Leavitt liked the consistent effort he saw in practice from Luberice, a regional champion as a wrestler in high school.
"He's one of the toughest guys we've got on our team," Leavitt said. "He'll block you from here to tomorrow."
Luberice, pronounced loob-REESE but known to teammates as "Ziggy," likes being an up back — in addition to setting the punt protection, he's the last line of defense against a blocked punt, accountable for the success or failure of the blocking scheme.
"I don't take it lightly," he said. "It's very important, the punt team. It can make or break a game all by itself. You've got to account for everyone, and that's my responsibility."
Luberice drew interest out of Spanish River High from small schools such as Fort Valley State but chose USF for its academics. He remains one of the football team's most ambitious students and was one of eight football players named to the Big East Academic All-Star Team last fall. He is on course to graduate in December with a degree in biomedical science, with a double minor in applied biophysics and public health. He hopes to start medical school next year, ideally at USF.

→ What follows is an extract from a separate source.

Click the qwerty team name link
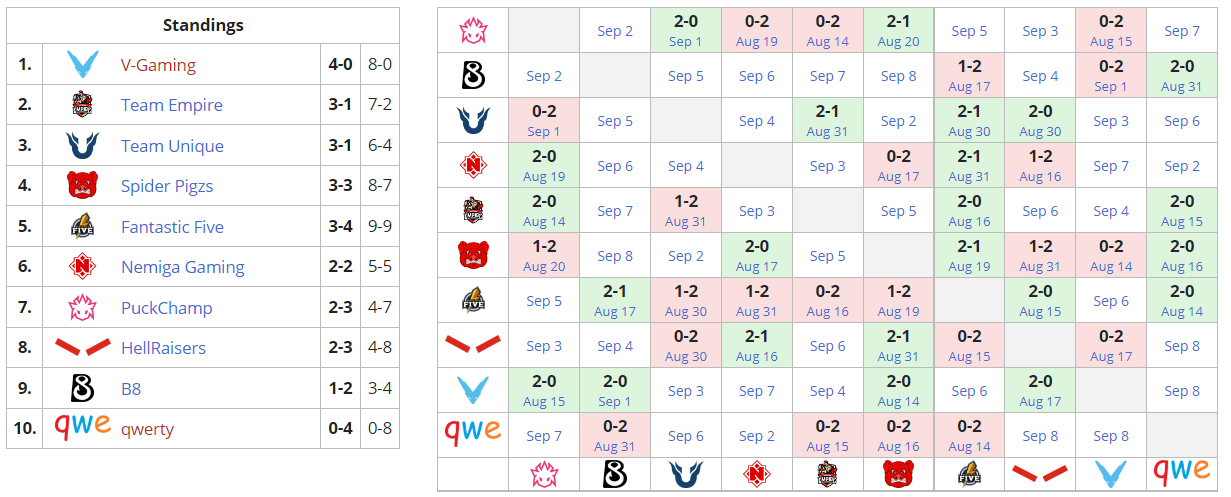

For now, there's football and a chance to shine at a new position. To get his hands ready for the pass-catching needs of being a tight end, he has gotten to practice 15 minutes early each day, taking 50 balls on the JUGS machine, which launches balls from between two rotating tires.

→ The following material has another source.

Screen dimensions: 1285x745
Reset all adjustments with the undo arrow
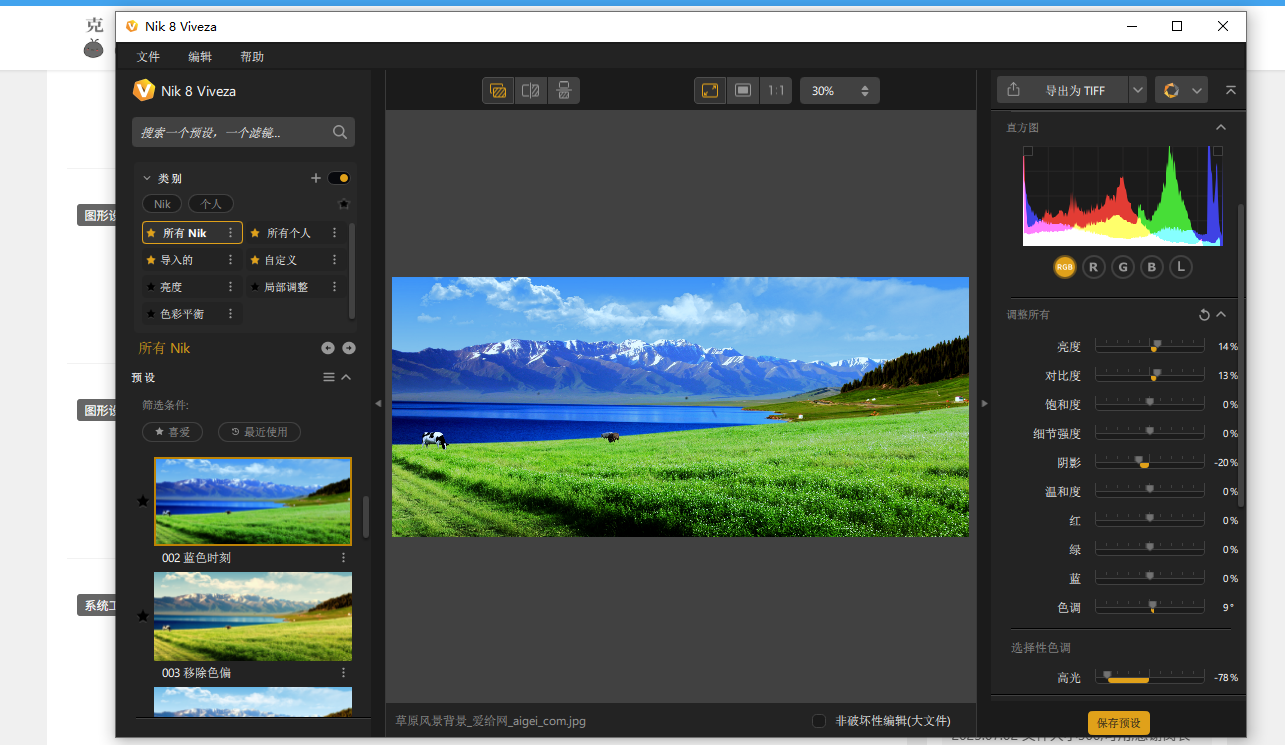point(1204,315)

First-year tight ends coach Steve Bird likes the progress he has seen from Luberice, and in the first two weeks of preseason drills, he has moved ahead of veteran players such as senior Ben Busbee and junior Andrew Ketchel.
"He's a tremendous kid. Gives you great effort, great attitude," Bird said. "He's picked it up great, worked real hard all summer. He'll be right in the hunt."
Luberice, 22, was limited by a hip flexor early last week but is back healthy and hopeful of being able to make a difference this fall, not only on special teams but on offense as well.
"If I just keep going hard, how I've been going … that will take care of itself."